RNA - The £100-million ($138-million) agreement, the first of its kind, was signed between the UK government and Saudi Arabia’s KS Relief during a visit to London by the kingdom’s Crown Prince Mohammed bin Salman, the British PoliticsHome website, which reports on parliamentary affairs, reported on Friday.
The government has defended the controversial deal as a “new long-term partnership” to promote economic development in some of the world’s poorest countries.
However, the UK’s opposition and aid sector have reacted angrily to the deal amid growing concerns over Saudi Arabia’s war crimes in neighboring Yemen.
Kate Osamor, the shadow international development secretary, slammed the deal as “a national disgrace,” saying Prime Minister Theresa May had said she would raise concerns over the Yemen situation in talks with bin Salman.
“Over 22 million Yemeni lives depend on permanent, full access for aid, food and fuel in Yemen. Instead, she has won no concessions and simply handed on a plate to Saudi Arabia a new humanitarian partnership and an endorsement from DfID [the Department for International Development], the world’s best aid agency,” she said.
“It will whitewash Saudi Arabia’s reputation and role in the war, and it is a national disgrace,” Osamor.
She said Prime Minister Theresa May was “auctioning off Britain’s credibility as a humanitarian power to the highest bidder.”
“A Labour source noted concerns that the aid agreement had been signed with no guarantee of a permanent lifting of the blockade of goods into Yemen or a ceasefire in the region,” the website, meanwhile, reported. “The source added that it was unclear what the £100m will be spent on, and whether the UK had attached any safeguards,” it added.
Bin Salman, who was in London from Wednesday until Friday, is regarded as the architect of Riyadh’s three-year war on Yemen. More than 13,600 people have died since the onset of the war and the impoverished country has turned into the scene of the world’s worst humanitarian crisis, according the UN.
The UK has been lending logistical support to the warfare. It has increased its weapons sales by around 500 percent since March 2015, The Independent reported last November. The military equipment sold to the kingdom ever since, including warplanes, precision-guided bombs, and missiles, are worth more than $6.4 billion.
On Friday, Saudi Arabia signed a preliminary deal to buy 48 Typhoon jets from the UK despite widespread protests against London’s arms sales to Riyadh.

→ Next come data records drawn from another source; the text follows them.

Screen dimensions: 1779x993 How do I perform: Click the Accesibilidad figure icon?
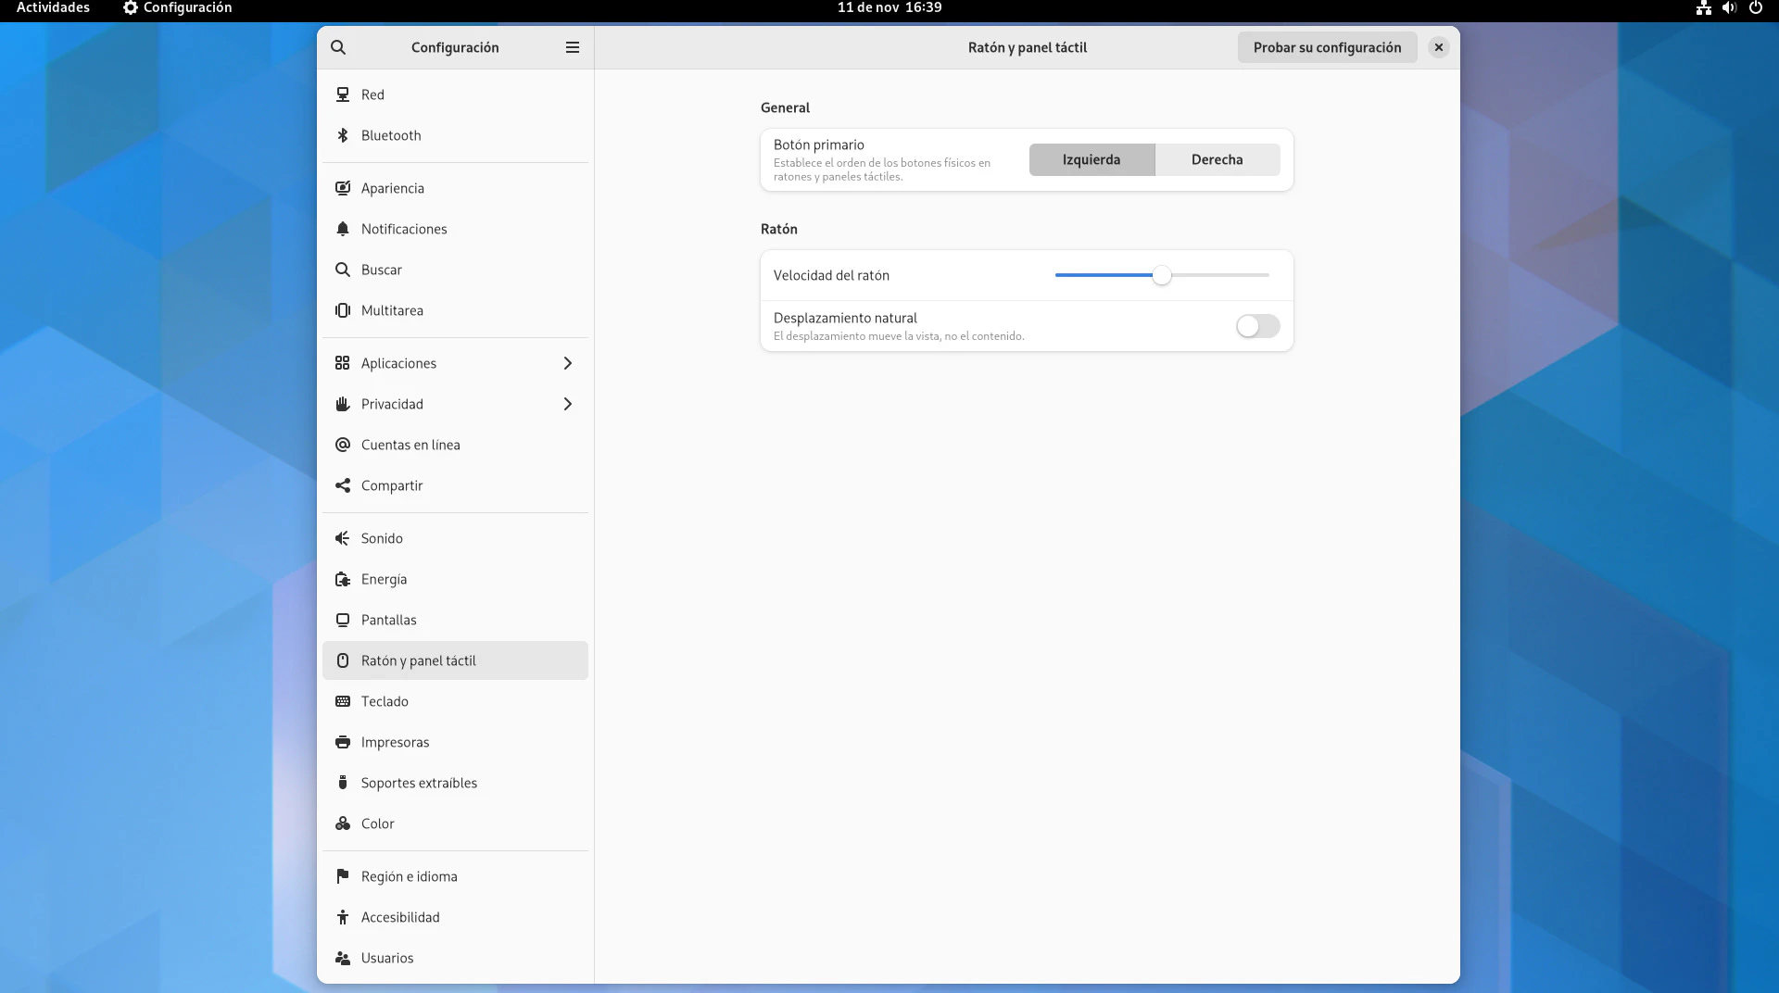click(343, 917)
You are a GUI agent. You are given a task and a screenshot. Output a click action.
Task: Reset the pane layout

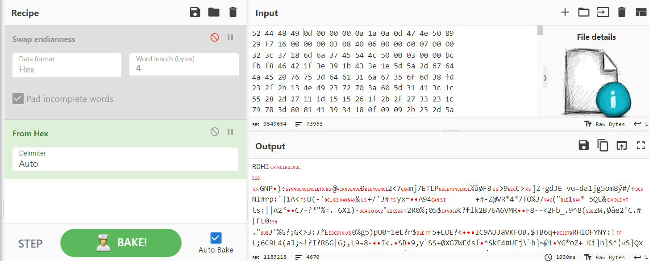pyautogui.click(x=641, y=13)
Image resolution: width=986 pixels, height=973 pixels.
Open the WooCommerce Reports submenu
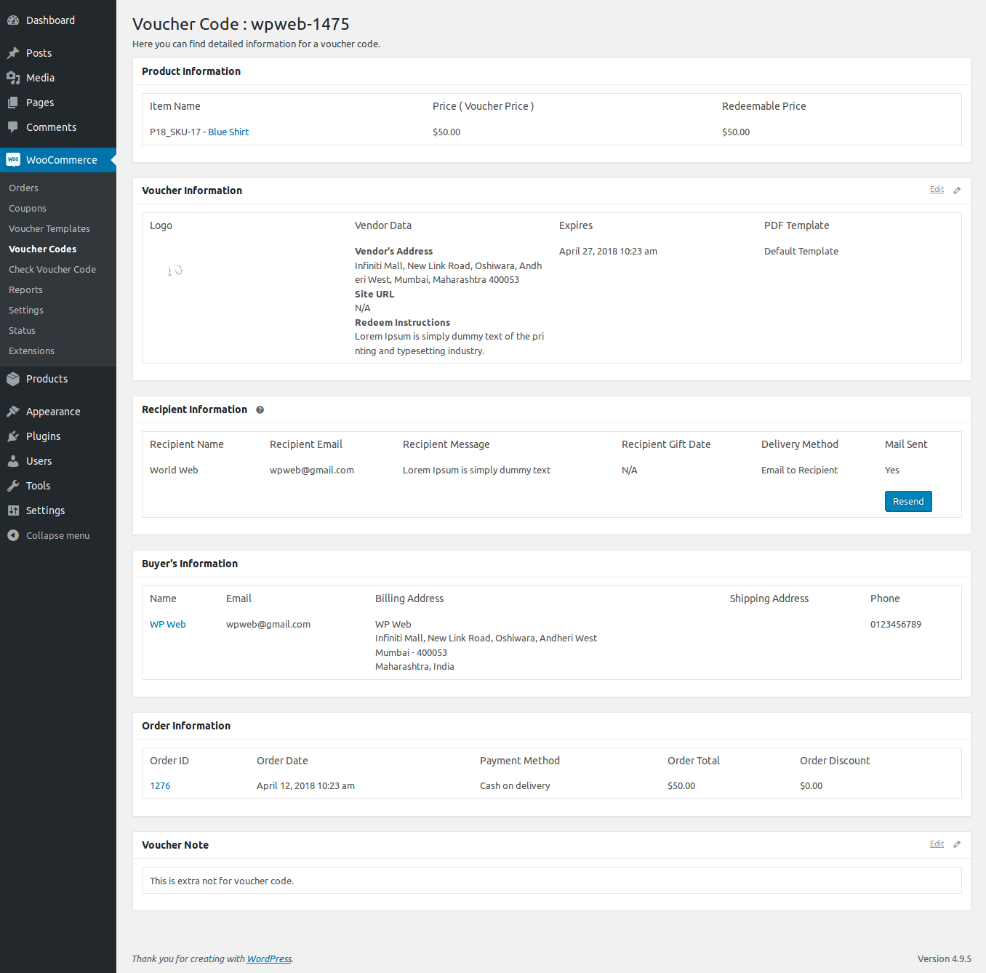[x=25, y=289]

Earlier, Labour leader Jeremy Corbyn has accused the Government of “colluding” in war crimes by directing the war in Yemen - claims dismissed as false by Downing Street.
Allan Hogarth, the head of policy and government affairs at Amnesty International’s British chapter, also voiced concern over the deal.
He said, “British overseas aid is important in many ways, but at a time when the UK is arming a Saudi-led military coalition that’s laying waste to homes, hospitals and schools in Yemen, this raises troubling questions.
Kevin Watkins, the chief executive of London-headquartered Save the Children, said, “It has become acceptable to operate humanitarian blockades which, if not explicitly designed to starve children and harm children, will have that inevitable consequence.”